Now Governor of the Central Bank of Malta (CBM), he told the newsroom:
“I admit to defending my country and its regulatory institutions when I felt they were being unfairly treated by the European institutions. But I never defended a particular bank, least of all Pilatus.”
The past two weeks saw Pilatus Bank hit with a record €4.9 million fine as well as criminal proceedings being launched against the bank, its former director, and others.

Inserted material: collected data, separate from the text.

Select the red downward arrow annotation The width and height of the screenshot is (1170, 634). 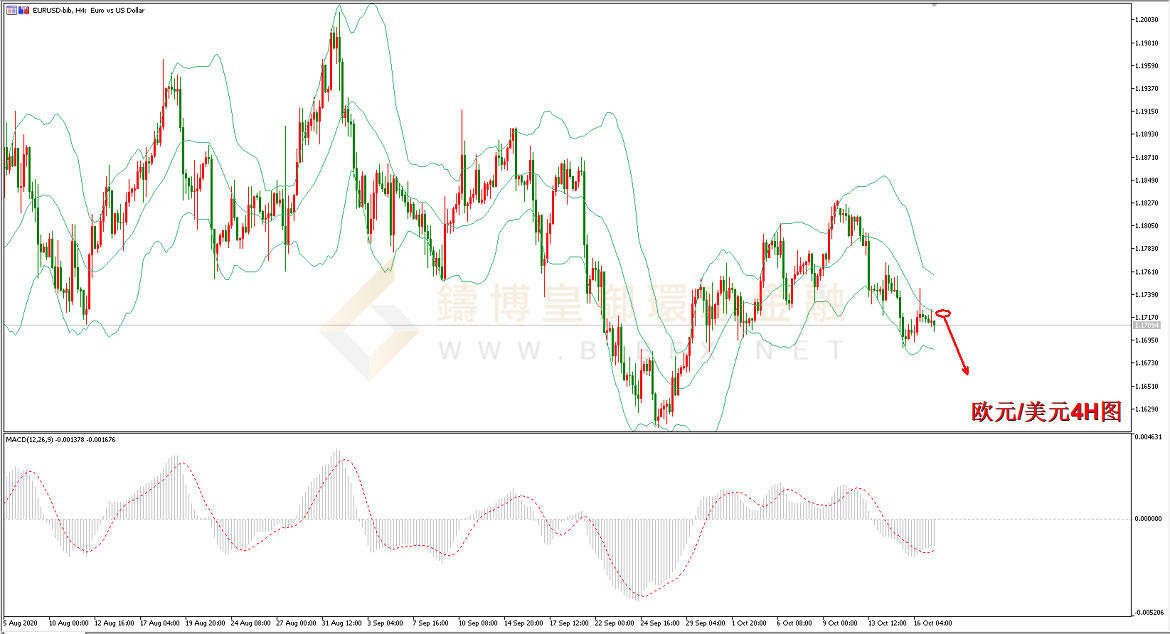957,347
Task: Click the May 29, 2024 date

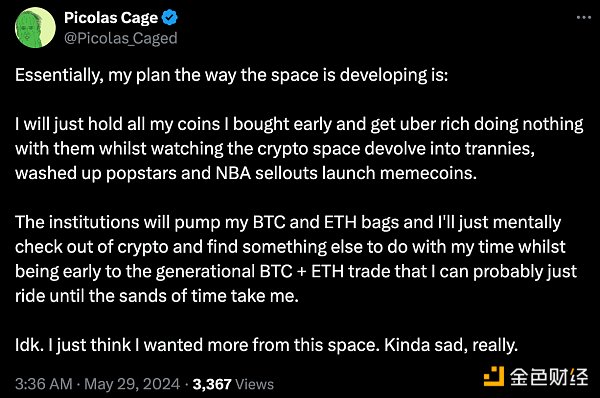Action: click(x=132, y=384)
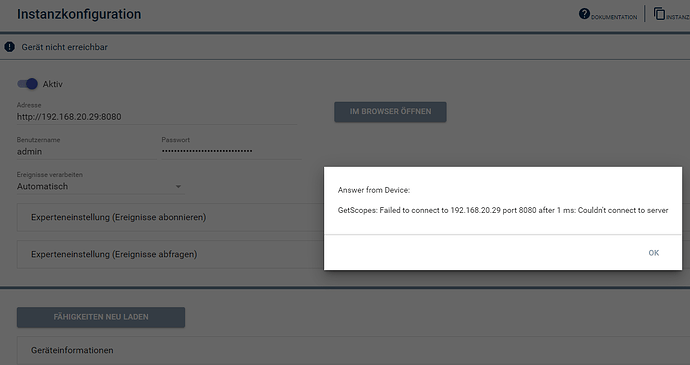Click the device-unreachable warning icon
The width and height of the screenshot is (690, 365).
pos(9,47)
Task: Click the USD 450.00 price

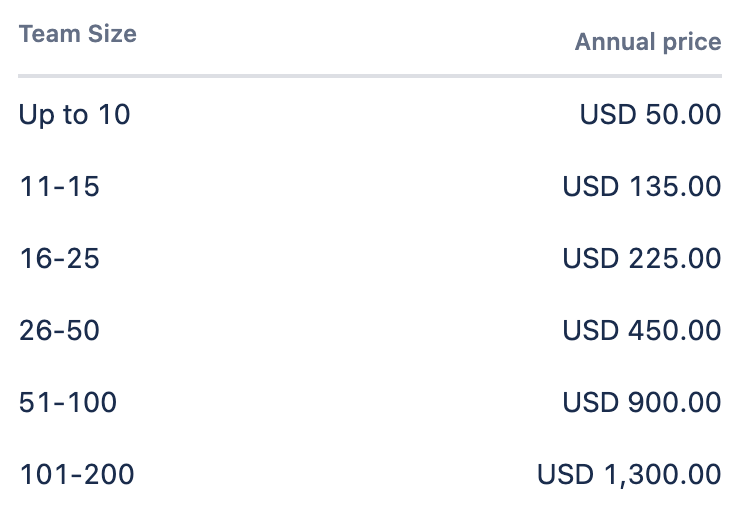Action: (x=642, y=330)
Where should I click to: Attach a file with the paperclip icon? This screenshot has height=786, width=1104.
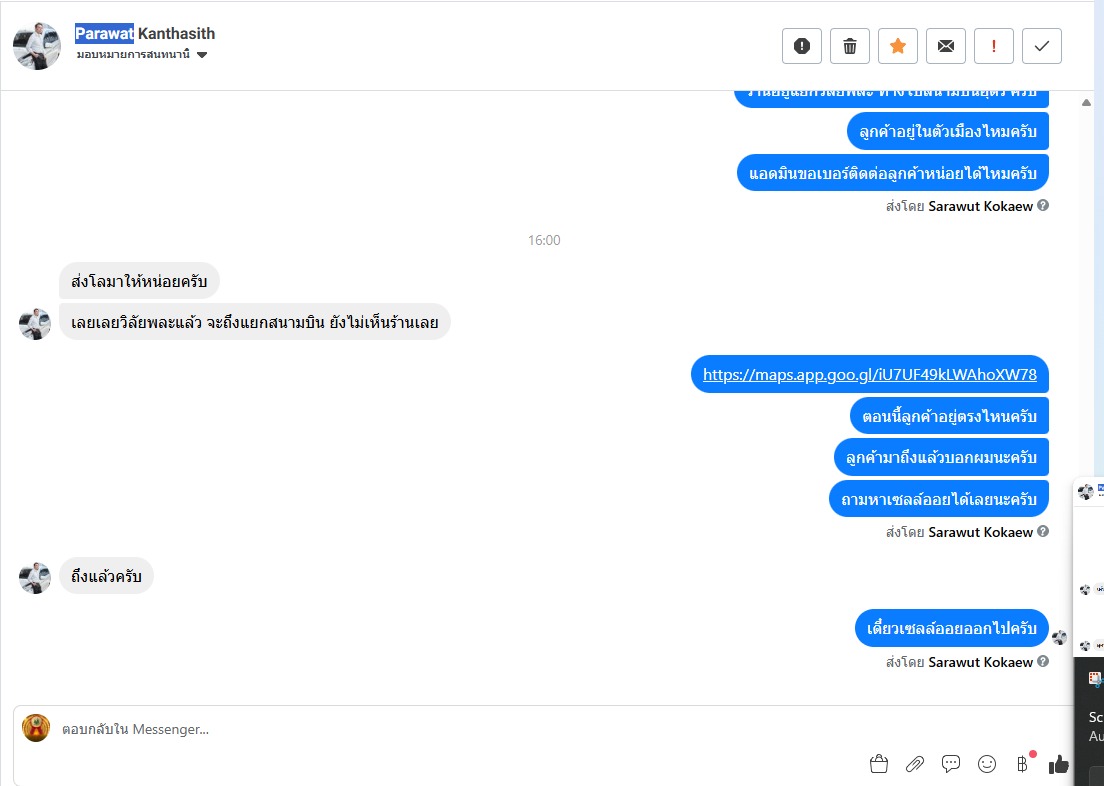[915, 763]
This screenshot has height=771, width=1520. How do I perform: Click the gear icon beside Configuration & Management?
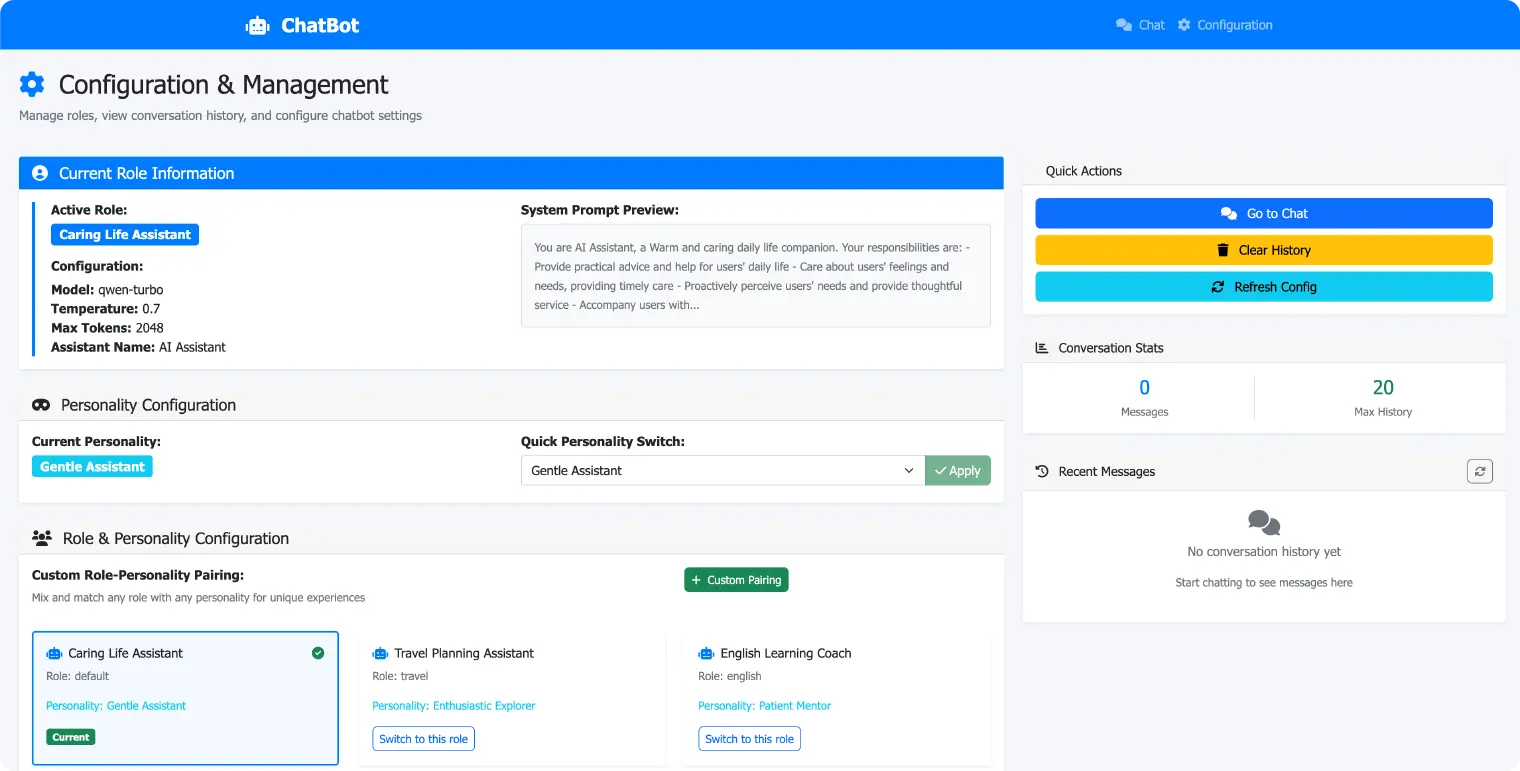(x=32, y=84)
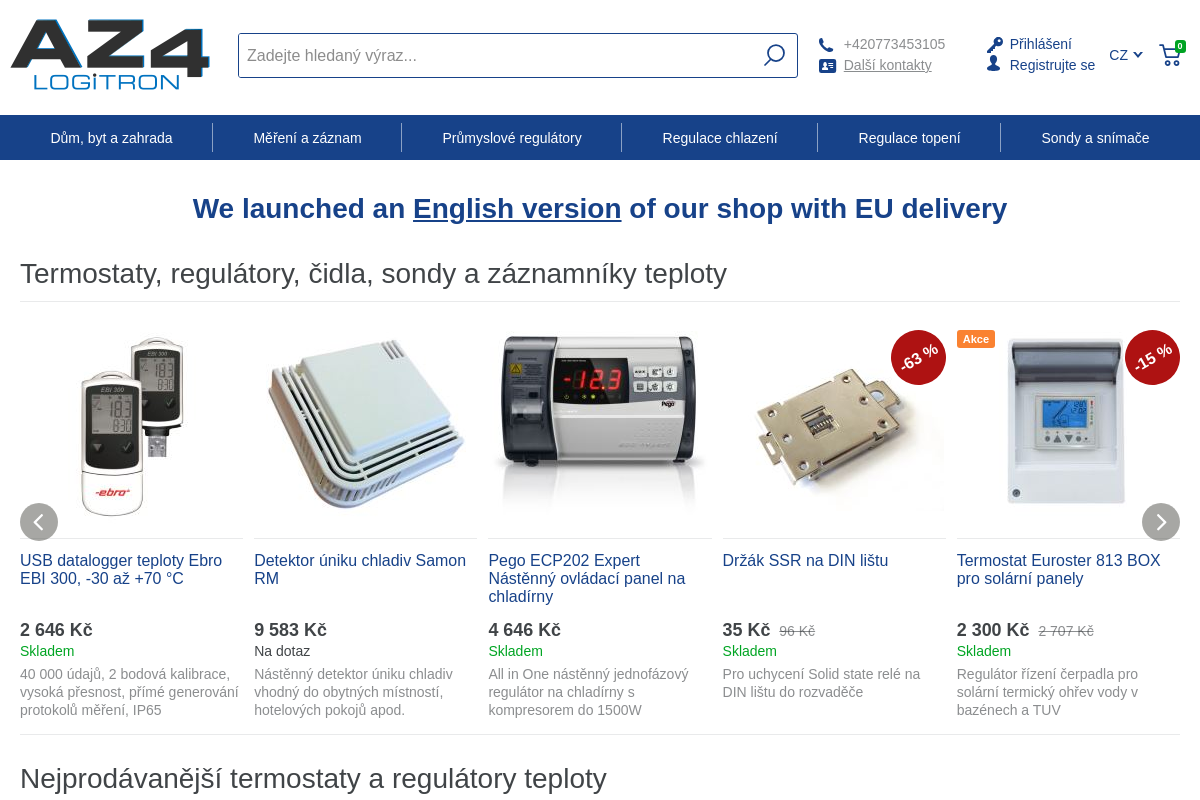Click the magnifying glass search icon

point(774,55)
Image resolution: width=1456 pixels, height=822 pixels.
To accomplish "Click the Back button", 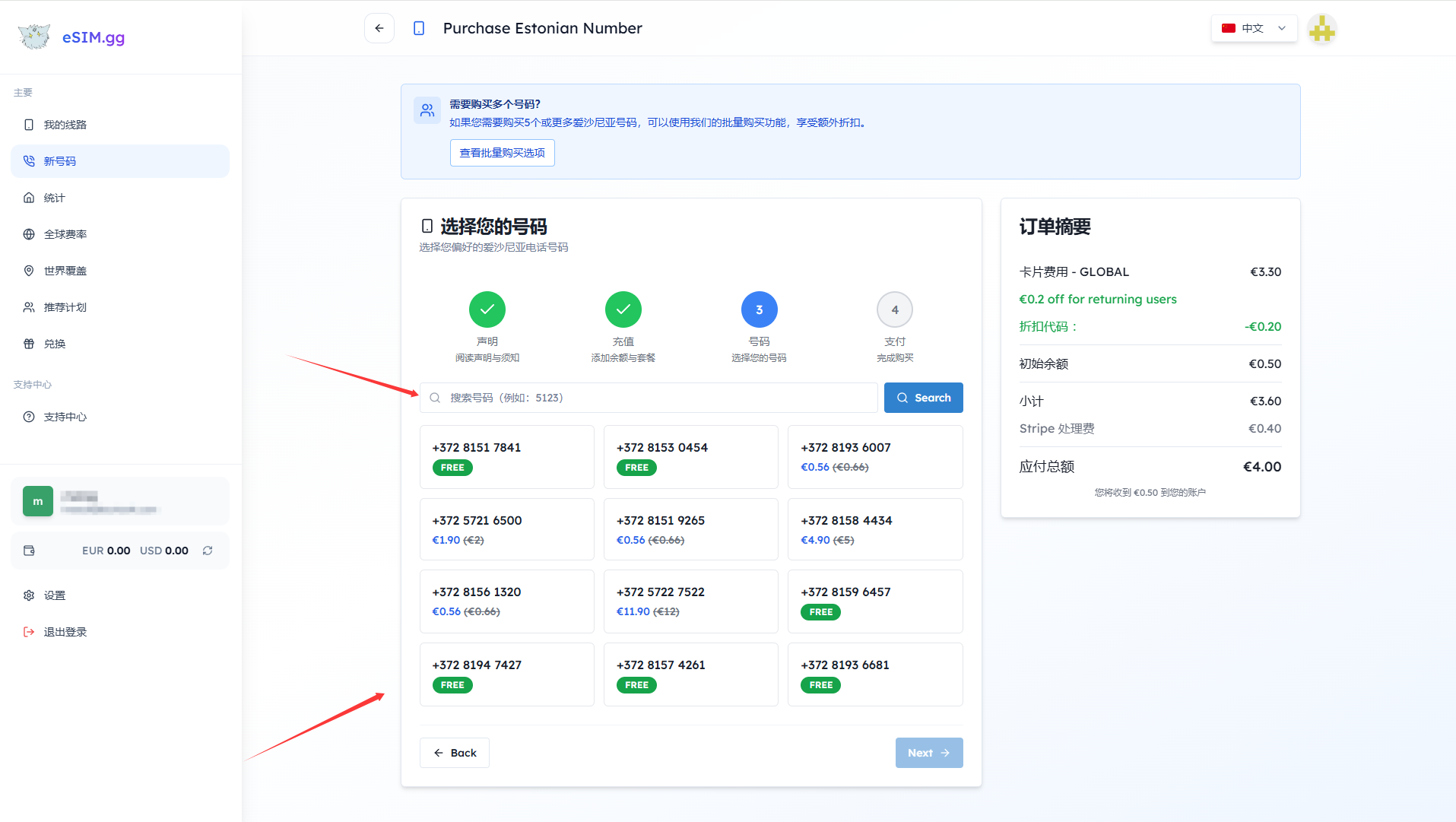I will pos(455,753).
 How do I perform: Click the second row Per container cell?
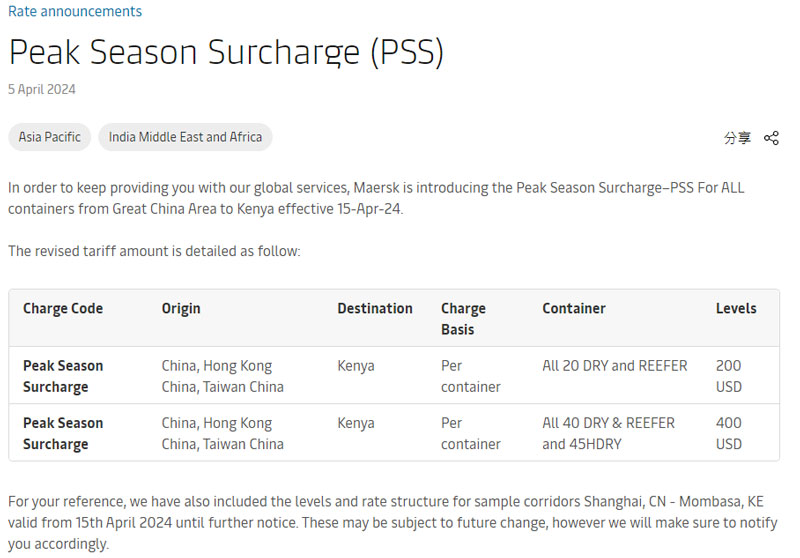pyautogui.click(x=470, y=433)
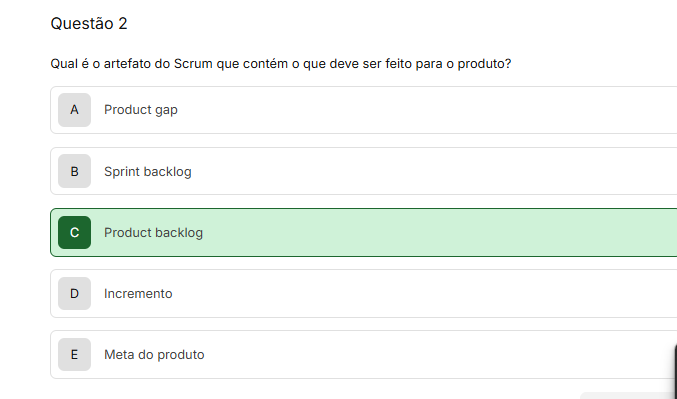Click the dark green C badge
This screenshot has width=677, height=399.
[x=74, y=233]
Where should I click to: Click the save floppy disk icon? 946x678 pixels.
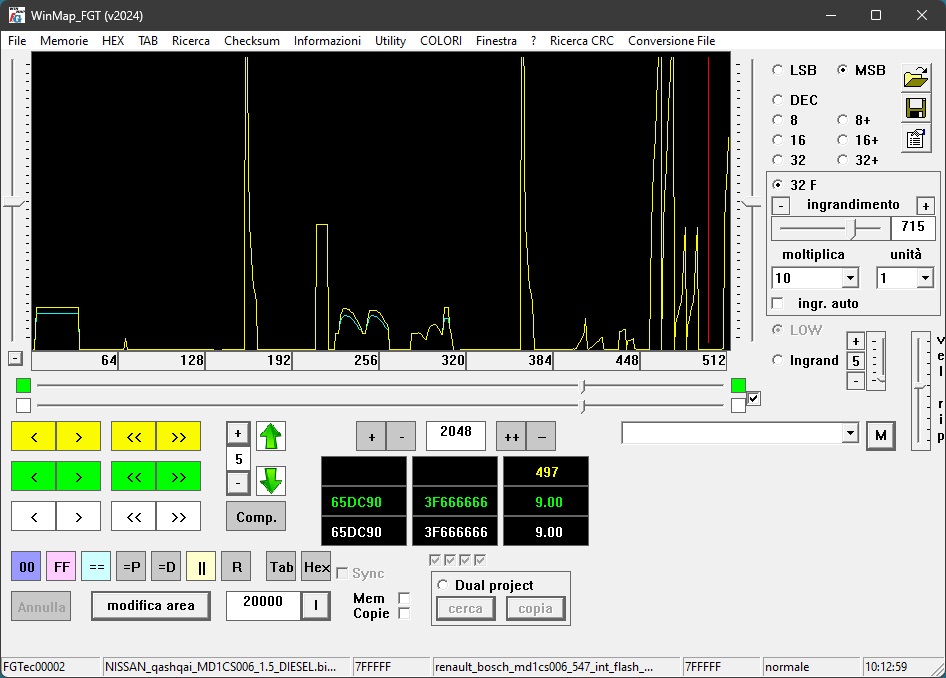coord(915,108)
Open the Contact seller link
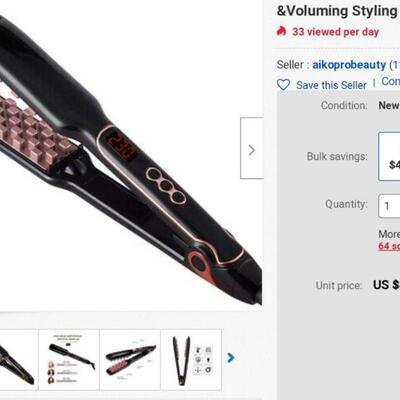 click(391, 81)
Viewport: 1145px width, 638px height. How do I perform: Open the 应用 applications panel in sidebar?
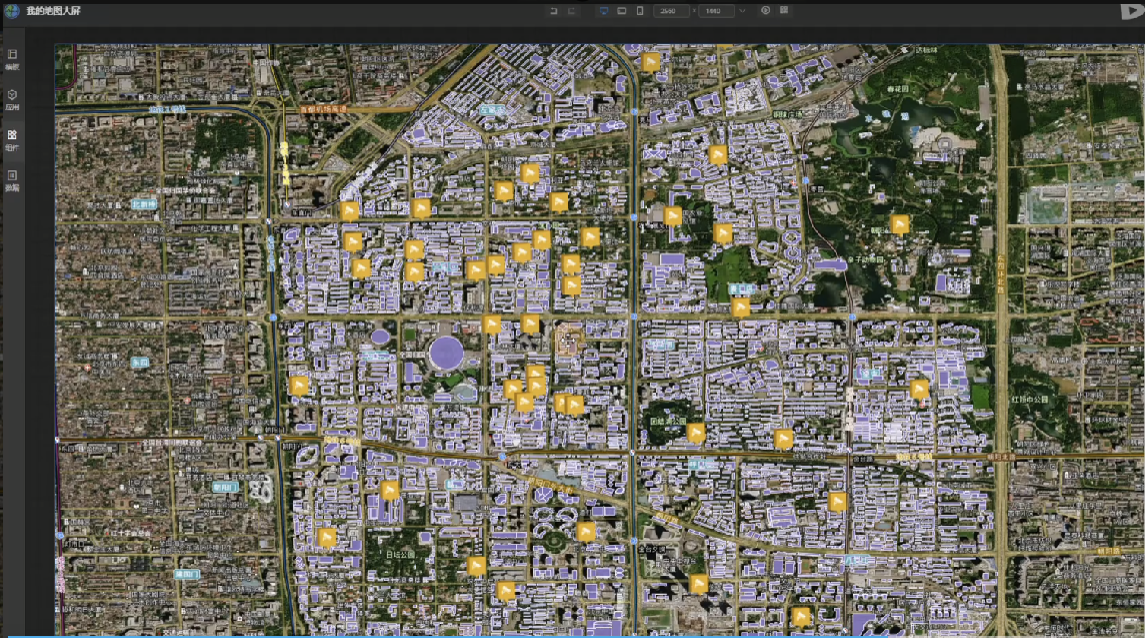click(12, 98)
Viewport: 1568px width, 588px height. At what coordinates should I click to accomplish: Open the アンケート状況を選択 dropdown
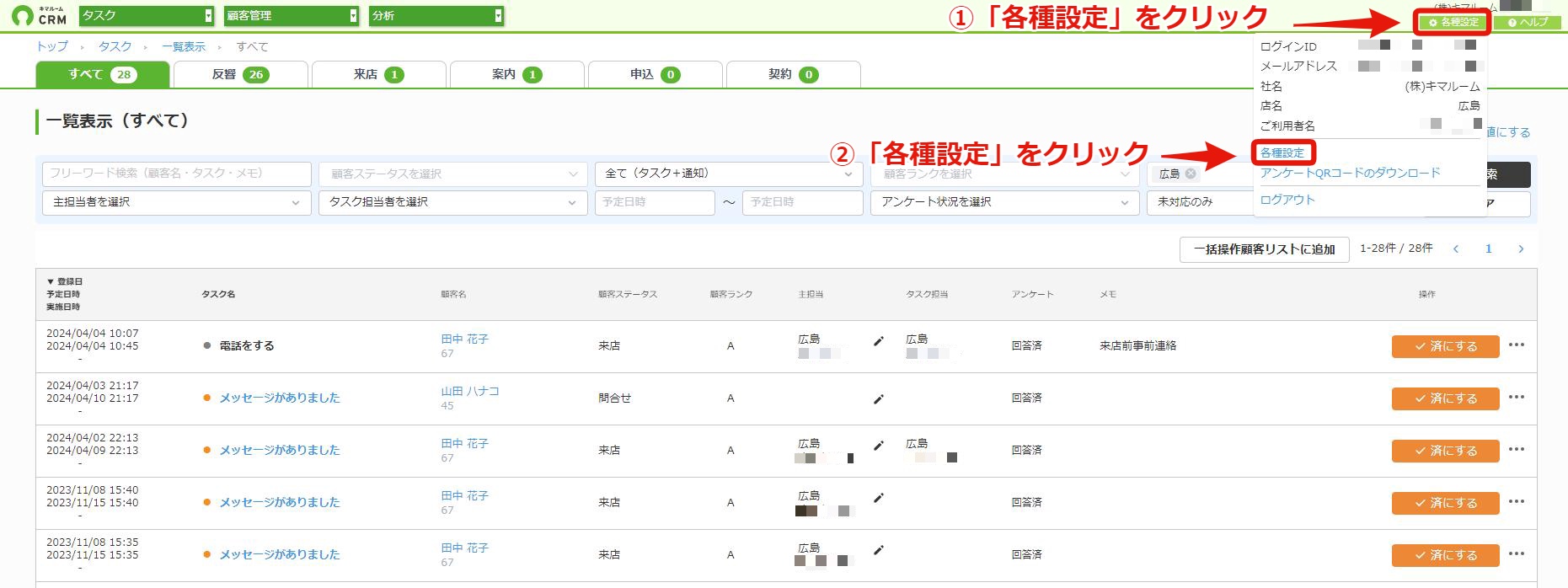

Serious concerns about money laundering breaches had been raised by Malta’s Financial Intelligence Analysis Unit (FIAU) way back in 2016. A subsequent investigation by the FIAU then gave the bank a clean bill of health. And, two years later, the bank was eventually closed after losing its licence by the European Central Bank.
It had been central to allegations against former Prime Minister Joseph Muscat’s wife, Michelle, with now-murdered journalist claiming a Panamanian company, Egrant, held by Mrs Muscat held a bank account at Pilatus. An inquiry into the Egrant claims found no evidence of links with the Muscats.
The CBM Governor also argued that he was “instrumental” in Malta’s first money laundering risk assessment in 2013, adding that he always gave full moral support to the current and previous FIAU directors.
The former Finance Minister had raised eyebrows following the 2017 general election when Labour was re-voted into power. He had implied that FIAU reports on Pilatus and former OPM chief of staff Keith Schembri had been written to be leaked.